Amazon is bailing on its NYC "HQ2" project as a growing number of local officials were lining up to block, slow down, or even kill the expansion because of its $3 billion in subsidies cost to NYC taxpayers for a trillion-dollar corporation that could actually afford to build there if it wanted to. The Atlantic's Derek Thompson:
Amazon said on Thursday that it will cancel its plans to add a second corporate headquarters in New York City. The company had pledged to build a campus in Queen’s Long Island City in exchange for $3 billion in subsidies.
In a statement, Amazon blamed local politicians for the reversal. “For Amazon, the commitment to build a new headquarters requires positive, collaborative relationships with state and local elected officials who will be supportive over the long-term,” the statement read. “A number of state and local politicians have made it clear that they oppose our presence and will not work with us to build the type of relationships that are required to go forward with the project.”
In a period of growing antipathy toward billionaires, Amazon’s corporate welfare haul struck many—including me—as a gratuitous gift to a trillion-dollar company that was probably going to keep adding thousands of jobs to the New York region, anyway. The company has more 5,000 employees in the five boroughs, including 2,500 at a Staten Island fulfillment center and at least one thousand more in the Manhattan West office building.
At first, Amazon seemed to withstand the backlash, comforted by polls showing that the deal enjoyed broad support. A recent poll from Siena College Research Institute found 56 percent of voters statewide support the Amazon deal, including a majority of union households and people between the age of 18 and 34.
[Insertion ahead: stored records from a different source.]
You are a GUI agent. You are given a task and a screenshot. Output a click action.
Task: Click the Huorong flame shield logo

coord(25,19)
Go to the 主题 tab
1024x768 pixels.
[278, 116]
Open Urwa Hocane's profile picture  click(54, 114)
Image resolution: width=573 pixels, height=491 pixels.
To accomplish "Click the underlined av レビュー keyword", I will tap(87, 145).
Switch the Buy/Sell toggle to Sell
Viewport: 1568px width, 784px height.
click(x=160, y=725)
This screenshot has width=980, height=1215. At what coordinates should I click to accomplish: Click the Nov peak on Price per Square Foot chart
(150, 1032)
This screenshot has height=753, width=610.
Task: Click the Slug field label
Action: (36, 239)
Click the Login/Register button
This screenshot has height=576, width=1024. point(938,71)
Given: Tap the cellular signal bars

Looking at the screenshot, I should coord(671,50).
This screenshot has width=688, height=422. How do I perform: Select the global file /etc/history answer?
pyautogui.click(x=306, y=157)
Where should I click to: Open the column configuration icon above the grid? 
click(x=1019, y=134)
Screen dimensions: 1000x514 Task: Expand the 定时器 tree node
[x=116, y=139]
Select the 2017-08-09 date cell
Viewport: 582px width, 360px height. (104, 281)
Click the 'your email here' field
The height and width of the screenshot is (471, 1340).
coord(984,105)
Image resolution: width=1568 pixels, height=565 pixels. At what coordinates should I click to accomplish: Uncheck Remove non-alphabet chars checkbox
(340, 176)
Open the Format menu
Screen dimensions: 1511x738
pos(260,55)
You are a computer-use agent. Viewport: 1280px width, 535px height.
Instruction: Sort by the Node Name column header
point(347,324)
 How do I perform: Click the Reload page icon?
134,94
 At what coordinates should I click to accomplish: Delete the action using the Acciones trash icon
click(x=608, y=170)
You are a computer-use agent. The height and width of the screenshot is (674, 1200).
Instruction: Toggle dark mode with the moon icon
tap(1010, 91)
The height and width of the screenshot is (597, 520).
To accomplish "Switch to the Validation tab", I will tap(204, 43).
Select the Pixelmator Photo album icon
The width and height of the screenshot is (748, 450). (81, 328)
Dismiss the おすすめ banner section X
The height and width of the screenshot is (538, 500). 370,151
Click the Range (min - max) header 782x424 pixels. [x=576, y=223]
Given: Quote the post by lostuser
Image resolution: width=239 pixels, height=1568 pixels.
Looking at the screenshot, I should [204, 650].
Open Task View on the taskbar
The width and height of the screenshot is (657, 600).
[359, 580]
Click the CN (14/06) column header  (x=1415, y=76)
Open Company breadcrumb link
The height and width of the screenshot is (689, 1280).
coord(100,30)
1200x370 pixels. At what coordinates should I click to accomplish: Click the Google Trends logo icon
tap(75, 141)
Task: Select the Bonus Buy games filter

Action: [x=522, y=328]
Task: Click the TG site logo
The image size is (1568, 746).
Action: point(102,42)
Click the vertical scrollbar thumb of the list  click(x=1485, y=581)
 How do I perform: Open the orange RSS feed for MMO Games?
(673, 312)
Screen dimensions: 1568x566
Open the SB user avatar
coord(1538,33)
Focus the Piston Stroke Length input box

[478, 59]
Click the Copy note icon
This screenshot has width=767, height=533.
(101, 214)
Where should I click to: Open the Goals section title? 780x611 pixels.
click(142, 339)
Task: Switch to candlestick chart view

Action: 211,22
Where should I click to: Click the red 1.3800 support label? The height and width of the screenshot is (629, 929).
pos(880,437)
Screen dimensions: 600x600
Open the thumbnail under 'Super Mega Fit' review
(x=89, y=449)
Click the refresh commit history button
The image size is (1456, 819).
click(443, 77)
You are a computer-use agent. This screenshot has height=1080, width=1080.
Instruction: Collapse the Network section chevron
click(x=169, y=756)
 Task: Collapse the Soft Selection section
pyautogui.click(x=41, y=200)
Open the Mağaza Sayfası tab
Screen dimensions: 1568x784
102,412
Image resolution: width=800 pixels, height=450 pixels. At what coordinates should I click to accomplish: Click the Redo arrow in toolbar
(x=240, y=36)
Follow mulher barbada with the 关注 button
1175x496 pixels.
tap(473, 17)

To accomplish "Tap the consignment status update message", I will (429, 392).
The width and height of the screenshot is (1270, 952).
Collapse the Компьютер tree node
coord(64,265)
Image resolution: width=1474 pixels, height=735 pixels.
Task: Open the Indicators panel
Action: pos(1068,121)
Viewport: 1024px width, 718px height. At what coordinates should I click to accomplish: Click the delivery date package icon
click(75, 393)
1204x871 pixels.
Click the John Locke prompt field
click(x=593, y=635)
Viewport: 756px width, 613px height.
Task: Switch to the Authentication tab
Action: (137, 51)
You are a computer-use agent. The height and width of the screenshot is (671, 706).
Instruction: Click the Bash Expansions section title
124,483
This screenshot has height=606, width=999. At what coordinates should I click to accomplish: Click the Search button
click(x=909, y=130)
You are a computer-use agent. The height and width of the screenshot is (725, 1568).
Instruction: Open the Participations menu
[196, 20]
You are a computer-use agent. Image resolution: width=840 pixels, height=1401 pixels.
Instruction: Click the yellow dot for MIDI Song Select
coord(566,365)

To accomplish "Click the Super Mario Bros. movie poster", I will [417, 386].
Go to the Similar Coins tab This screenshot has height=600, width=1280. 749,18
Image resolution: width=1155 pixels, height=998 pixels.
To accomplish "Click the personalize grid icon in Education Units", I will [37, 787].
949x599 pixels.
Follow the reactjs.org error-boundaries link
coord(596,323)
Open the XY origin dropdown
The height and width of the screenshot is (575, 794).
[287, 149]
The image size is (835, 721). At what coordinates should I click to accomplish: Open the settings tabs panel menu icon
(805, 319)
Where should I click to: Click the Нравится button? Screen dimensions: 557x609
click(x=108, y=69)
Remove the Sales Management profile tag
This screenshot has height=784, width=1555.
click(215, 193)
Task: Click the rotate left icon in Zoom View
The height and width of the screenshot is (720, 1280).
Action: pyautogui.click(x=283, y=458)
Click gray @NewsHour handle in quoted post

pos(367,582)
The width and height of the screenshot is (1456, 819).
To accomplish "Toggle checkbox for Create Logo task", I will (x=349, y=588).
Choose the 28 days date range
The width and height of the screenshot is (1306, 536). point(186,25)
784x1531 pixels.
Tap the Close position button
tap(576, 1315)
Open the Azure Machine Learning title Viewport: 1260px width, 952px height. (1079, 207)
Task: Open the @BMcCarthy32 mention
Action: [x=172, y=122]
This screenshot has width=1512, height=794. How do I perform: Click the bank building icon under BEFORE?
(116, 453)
But over time, Amazon’s patience wore thin. Executives were reportedly livid at the nomination of Queens state Senator Michael N. Gianaris, an outspoken opponent of the deal, to a Public Authorities Control Board that would give him power to “effectively kill the project.” Amazon leaders were grilled at a February City Council meeting about the company’s resistance toward unions and the working conditions of its fulfillment centers. (By contrast, Virginia—the other winner of the HQ2 sweepstakes—has embraced Amazon with open arms, and the state has already authorized $750 million in state subsidies for its Crystal City headquarters.) Last week, The Washington Post (which is owned by Amazon CEO Jeff Bezos) reported that the retailer was having second thoughts about its New York campus, given the level of opposition from local politicians, advocacy groups, and the media.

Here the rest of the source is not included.